Culinary likes and dislikes are culturally acquired; vegemite on toast is to Aussie kids what goat’s cheese on baguette is to little Frenchies. Just like language, these likes and dislikes are engrained in us at a young age without our even realising it.

This cultural acclimatisation may go some way towards explaining the great taste divide in the case of coriander. Some love it, others hate it, and there seems to be very little middle ground.

The leaf of the coriander is immensely popular in Southeast Asian cuisine, where i used as a garnish for many soups, curries and stir-fries, while the roots of the plant, with their deeper flavour, are used as the base for curry pastes and soups.

However as the leaves have strayed across into other countries and cuisines the flavour derision has become apparent. Youthful acculturation may play a part in this, but does not explain how this herb divides people from the same family (my Dad and sister both despise it, I find it fresh and pleasing).

Devoid of the bitter compound that offends the palate of “supertasters,” it appears it is the aroma of the leaf that causes the fraction. Those that don’t like it describe the smell as soapy or bug-like. Our sense of taste and smell has traditionally been an important factor in detecting poison and predators. Perhaps this is an issue of evolution and it is their basic survival instincts that are turning people off?

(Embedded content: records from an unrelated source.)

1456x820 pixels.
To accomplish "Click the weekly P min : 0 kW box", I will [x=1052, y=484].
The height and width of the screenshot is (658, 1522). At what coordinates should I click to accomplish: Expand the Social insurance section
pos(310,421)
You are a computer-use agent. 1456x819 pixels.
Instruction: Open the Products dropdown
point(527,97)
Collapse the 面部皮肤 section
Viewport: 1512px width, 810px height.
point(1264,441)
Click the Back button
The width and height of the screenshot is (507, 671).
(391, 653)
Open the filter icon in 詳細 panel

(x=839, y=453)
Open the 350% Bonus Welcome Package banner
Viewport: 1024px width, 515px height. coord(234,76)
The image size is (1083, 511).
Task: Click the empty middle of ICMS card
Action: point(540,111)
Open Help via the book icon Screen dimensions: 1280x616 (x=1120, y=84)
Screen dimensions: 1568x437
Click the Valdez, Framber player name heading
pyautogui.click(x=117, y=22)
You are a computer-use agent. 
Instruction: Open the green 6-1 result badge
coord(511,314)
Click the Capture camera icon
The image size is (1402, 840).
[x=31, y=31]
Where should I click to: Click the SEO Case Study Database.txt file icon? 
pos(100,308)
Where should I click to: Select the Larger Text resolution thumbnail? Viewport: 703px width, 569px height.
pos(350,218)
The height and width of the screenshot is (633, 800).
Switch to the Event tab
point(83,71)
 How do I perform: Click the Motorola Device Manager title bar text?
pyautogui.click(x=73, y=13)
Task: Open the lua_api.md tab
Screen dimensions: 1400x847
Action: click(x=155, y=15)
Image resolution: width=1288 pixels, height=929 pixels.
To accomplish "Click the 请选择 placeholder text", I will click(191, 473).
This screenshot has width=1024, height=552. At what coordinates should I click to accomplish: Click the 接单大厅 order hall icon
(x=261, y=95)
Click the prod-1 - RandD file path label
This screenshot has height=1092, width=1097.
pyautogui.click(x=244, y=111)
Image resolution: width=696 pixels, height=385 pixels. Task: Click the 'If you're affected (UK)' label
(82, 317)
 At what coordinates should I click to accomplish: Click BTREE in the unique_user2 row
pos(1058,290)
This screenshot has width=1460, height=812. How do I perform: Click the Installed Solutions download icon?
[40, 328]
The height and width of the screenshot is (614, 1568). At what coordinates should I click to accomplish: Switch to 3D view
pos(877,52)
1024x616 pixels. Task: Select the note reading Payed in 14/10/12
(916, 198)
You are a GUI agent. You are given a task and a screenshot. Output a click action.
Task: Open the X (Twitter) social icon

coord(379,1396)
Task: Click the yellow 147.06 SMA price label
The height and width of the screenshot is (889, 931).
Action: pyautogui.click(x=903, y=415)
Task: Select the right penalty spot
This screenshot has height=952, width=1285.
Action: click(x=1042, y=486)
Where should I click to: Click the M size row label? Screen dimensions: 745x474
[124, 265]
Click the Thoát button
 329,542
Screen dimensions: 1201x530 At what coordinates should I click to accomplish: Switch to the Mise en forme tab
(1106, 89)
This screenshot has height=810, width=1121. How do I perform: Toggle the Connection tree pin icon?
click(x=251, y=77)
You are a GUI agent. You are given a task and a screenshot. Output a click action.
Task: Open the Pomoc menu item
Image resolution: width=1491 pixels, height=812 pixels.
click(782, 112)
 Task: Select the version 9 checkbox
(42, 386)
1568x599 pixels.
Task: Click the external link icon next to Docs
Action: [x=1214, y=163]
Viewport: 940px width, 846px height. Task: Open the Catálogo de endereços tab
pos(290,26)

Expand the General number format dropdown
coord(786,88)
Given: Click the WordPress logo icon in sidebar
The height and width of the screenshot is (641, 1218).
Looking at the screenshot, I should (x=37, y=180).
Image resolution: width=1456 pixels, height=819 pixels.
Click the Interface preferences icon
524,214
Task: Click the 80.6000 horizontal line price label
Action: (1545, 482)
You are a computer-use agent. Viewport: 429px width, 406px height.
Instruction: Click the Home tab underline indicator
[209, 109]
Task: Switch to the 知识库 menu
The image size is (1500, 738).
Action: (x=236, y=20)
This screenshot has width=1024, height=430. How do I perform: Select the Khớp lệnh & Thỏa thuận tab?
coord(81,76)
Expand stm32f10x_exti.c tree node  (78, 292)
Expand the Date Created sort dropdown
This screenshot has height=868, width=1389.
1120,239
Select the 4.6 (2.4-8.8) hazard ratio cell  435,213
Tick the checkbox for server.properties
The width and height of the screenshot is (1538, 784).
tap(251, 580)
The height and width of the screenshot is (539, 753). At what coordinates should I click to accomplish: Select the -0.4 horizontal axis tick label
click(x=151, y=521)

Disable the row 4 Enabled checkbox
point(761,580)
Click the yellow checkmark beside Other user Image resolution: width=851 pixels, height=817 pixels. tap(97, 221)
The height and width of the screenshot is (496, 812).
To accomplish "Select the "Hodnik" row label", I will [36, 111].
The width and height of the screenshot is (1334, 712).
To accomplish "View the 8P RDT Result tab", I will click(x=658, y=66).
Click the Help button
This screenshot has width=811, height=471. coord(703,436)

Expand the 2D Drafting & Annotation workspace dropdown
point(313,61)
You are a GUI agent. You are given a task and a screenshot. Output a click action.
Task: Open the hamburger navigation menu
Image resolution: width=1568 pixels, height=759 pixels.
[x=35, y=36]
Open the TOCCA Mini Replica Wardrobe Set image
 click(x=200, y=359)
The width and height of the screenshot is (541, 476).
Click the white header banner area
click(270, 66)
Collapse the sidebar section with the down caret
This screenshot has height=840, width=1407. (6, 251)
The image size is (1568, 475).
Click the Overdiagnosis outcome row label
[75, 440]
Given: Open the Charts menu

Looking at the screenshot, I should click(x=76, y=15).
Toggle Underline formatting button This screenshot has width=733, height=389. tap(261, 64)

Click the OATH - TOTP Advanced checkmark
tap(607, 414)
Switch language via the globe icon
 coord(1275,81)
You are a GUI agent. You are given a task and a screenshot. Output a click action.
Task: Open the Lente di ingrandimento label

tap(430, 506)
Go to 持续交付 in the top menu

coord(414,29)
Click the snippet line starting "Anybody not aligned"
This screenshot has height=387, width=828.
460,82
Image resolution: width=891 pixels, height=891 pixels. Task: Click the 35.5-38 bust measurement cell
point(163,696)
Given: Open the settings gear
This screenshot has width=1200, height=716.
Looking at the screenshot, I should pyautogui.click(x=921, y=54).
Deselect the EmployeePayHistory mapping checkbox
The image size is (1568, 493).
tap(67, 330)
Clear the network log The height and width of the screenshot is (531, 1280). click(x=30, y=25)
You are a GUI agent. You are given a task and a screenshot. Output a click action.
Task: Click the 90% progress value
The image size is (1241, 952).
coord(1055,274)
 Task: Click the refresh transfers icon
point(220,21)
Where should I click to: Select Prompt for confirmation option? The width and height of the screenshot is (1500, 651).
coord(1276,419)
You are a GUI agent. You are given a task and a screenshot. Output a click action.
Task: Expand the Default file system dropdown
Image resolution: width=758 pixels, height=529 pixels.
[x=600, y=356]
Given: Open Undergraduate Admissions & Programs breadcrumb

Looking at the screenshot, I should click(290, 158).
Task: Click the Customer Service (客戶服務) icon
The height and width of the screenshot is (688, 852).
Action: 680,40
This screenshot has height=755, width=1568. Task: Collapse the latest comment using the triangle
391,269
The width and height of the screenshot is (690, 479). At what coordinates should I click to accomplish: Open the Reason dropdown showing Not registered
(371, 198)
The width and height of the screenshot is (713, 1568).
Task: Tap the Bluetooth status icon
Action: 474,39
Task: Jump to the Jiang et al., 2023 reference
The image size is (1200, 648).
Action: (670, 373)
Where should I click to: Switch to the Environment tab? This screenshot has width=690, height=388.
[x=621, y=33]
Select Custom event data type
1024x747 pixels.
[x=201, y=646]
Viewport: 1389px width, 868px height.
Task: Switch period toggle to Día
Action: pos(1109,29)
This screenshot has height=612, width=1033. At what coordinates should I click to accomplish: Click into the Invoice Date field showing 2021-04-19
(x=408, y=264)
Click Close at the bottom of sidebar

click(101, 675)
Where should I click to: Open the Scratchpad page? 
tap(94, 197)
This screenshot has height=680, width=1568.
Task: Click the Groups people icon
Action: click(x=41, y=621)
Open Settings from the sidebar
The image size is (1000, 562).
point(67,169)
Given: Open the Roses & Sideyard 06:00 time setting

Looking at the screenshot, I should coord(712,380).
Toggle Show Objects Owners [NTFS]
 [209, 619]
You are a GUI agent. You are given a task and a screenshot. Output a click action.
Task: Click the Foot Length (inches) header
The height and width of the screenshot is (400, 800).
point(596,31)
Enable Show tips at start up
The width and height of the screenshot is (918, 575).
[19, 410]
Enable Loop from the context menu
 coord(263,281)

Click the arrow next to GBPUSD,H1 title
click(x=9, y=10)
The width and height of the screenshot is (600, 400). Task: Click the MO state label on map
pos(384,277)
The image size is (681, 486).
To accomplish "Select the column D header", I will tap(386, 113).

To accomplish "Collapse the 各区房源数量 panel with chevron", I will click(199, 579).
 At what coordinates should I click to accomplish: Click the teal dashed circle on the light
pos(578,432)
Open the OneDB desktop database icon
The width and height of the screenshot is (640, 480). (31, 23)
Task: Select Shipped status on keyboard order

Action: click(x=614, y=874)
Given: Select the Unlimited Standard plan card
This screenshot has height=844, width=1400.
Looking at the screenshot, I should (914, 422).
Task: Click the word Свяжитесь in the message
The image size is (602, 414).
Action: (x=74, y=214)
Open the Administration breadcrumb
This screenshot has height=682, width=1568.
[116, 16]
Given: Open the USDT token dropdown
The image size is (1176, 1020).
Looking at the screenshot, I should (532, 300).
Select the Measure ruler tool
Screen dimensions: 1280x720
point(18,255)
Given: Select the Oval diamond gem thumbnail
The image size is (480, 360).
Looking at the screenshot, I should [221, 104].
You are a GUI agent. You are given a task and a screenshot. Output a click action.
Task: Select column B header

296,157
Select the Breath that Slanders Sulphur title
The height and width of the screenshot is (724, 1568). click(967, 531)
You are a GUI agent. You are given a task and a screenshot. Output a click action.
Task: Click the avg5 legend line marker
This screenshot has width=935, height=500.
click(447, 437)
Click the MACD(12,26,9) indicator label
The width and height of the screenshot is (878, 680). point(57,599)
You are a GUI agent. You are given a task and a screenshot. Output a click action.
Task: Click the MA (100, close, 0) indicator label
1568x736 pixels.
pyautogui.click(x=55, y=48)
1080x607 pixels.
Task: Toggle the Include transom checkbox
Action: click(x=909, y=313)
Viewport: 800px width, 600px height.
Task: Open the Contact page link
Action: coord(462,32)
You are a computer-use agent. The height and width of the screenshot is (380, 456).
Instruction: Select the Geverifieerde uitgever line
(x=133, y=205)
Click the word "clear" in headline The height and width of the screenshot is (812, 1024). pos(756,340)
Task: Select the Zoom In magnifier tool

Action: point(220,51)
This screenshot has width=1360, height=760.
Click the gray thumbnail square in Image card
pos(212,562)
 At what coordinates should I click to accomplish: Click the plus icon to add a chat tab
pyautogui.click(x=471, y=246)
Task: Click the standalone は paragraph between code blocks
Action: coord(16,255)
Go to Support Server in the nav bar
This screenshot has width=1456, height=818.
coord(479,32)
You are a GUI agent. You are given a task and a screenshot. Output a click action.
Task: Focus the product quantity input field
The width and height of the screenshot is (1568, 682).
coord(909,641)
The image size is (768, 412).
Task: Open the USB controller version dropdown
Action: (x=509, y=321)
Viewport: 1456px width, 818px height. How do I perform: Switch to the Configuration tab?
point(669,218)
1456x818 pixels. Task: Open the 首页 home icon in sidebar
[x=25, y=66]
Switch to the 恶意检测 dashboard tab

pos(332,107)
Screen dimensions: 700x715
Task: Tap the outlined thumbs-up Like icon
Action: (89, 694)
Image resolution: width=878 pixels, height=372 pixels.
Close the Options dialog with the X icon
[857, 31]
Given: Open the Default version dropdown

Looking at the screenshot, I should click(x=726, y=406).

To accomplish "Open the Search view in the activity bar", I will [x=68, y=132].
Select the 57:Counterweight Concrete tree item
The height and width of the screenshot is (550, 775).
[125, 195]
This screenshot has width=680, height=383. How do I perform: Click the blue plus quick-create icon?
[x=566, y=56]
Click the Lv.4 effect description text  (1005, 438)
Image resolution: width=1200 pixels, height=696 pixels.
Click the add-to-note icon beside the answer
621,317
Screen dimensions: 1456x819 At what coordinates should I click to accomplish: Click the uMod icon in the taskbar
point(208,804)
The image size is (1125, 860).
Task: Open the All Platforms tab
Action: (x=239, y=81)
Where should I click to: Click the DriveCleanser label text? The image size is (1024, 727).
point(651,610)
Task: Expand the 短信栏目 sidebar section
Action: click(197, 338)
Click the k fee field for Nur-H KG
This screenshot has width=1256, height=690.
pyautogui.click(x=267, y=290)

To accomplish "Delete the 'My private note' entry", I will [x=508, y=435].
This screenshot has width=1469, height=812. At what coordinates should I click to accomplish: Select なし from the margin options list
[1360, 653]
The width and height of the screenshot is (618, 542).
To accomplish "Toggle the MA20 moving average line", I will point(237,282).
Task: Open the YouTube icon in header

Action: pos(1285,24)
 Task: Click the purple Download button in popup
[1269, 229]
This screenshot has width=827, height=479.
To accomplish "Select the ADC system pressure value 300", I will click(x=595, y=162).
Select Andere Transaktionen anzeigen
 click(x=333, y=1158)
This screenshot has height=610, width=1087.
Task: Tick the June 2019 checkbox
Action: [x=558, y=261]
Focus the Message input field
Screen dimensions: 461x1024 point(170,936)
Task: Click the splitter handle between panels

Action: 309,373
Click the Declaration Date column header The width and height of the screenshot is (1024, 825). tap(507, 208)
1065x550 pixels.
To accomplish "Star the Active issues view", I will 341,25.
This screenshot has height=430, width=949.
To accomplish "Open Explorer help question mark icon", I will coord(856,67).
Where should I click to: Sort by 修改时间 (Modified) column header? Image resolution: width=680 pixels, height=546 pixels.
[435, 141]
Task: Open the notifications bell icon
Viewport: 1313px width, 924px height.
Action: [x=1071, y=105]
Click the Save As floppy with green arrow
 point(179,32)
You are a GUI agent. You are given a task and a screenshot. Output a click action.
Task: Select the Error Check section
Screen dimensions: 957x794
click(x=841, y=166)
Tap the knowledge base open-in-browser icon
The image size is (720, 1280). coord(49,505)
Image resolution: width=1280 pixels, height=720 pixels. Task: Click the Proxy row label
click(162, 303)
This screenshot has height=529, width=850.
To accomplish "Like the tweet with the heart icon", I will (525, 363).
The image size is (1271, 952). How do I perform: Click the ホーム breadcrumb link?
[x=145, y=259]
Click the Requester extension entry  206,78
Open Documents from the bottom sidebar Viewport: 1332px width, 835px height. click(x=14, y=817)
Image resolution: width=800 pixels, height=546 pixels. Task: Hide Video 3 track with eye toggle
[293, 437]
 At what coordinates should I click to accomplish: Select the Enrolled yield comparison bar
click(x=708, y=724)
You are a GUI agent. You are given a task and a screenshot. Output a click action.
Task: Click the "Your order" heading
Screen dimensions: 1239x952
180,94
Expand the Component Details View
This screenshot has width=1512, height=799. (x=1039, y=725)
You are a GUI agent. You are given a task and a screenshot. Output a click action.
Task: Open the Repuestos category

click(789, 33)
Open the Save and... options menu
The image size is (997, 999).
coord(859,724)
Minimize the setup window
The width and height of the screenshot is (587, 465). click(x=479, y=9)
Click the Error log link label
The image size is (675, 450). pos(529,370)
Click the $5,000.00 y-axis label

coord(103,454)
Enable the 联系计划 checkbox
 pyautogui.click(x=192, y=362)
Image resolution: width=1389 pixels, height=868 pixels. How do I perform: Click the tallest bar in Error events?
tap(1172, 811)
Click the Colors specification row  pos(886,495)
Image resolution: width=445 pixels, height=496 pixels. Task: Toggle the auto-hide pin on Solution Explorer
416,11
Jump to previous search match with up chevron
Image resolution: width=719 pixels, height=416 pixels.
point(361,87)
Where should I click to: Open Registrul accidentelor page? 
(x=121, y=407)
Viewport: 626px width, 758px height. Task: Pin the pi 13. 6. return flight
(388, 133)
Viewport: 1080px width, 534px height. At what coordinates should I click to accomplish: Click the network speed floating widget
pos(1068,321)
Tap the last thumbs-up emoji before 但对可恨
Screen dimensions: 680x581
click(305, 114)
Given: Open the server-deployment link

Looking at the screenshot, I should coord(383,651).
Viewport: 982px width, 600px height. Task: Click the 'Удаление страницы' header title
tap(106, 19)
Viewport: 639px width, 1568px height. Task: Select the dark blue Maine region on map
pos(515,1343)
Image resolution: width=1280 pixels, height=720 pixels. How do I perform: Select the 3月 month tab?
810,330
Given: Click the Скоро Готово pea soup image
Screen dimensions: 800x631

Fortunately the warm, nutty and gentle citrus flavour of the coriander seeds is less controversial. The dried seeds are used in many cuisines; the French use the seeds in the production of liquors such as Chartreuse; the Germans use them to pickle vegetables and to season cabbage and game dishes; the Belgians brew it into some of their wheat beers; in India the seeds are served roasted as a snack and are the basis for curries such as garam masala.

Mentioned in the bible and discovered in Tutankamen’s tomb, it appears it is the seeds that are the crowd pleaser.


Select and store -

Coriander is known as cilantro in the US and also may be referred to as Chinese parsley (although there are no taste similarities to parsley). Coriander should be stored in the fridge, with roots in cold water and a plastic bag over the leaves. Wash carefully before use to remove grit.  Seeds should be stored whole, in an air-tight container and kept for up to 6 months. Roasting or heating the seeds will enhance their flavour, meanwhile ground seeds will loose their flavour quickly, thus they should be ground just before use.


Coriander loves –

Prawns, chicken, curry, chilli, fish, citrus, pumpkin, carrots

Coriander seeds love -

Citrus, game, cabbage, pickled vegetables, carrots, pork,


Cooking with coriander –

Mix chopped coriander leaves with 2 tbspns of sesame oil, 1 tbspn fish sauce, 2 tbspns fresh lime juice, 1 tbspn brown sugar and pour over cooked rice noodles.  Top with finely chopped red chillies and toasted peanuts.